**Your assignment**
The result should be an exact copy of only the lines from the one holding "The height and" through the last line of the data below, please, without pictures.

**Data to examine**
----
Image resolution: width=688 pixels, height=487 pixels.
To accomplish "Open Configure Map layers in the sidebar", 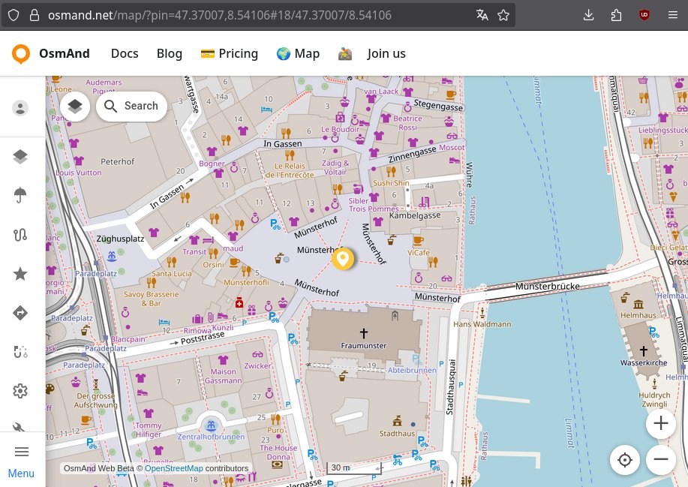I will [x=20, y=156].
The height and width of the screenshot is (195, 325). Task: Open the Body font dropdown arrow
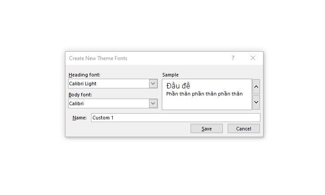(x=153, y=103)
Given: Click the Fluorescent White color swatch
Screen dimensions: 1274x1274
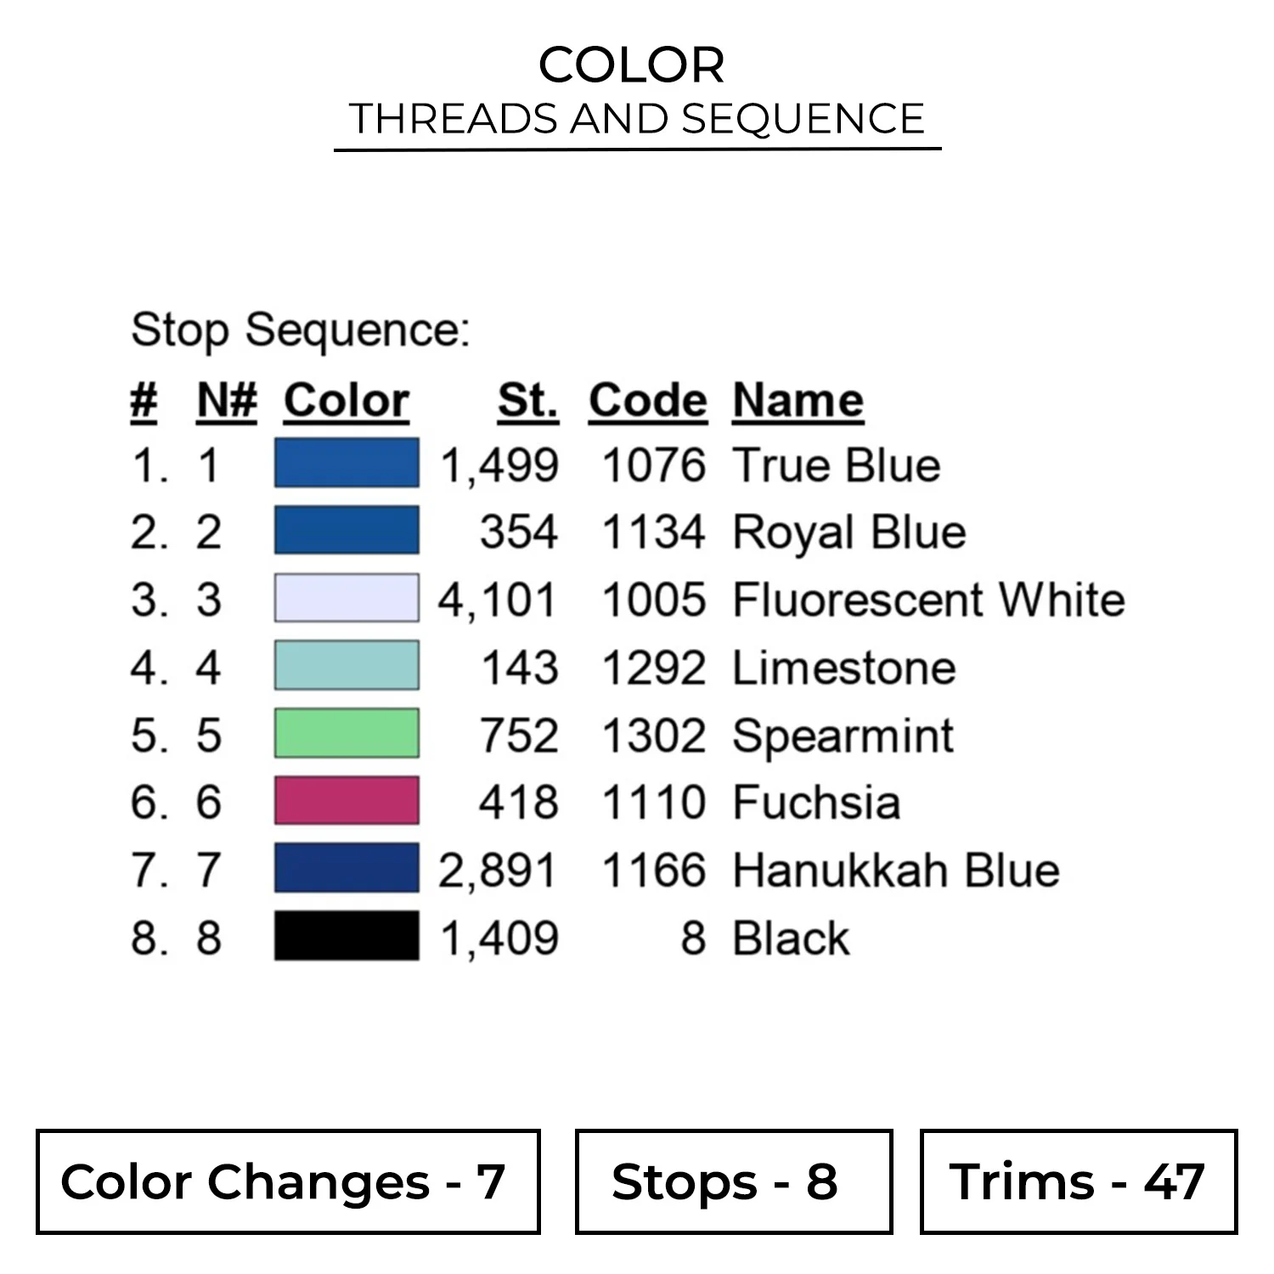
----
**Your solution**
The height and width of the screenshot is (195, 325). Task: Open the Body font dropdown arrow
(x=153, y=103)
Given: Click the Fluorescent White color swatch
Screen dimensions: 1274x1274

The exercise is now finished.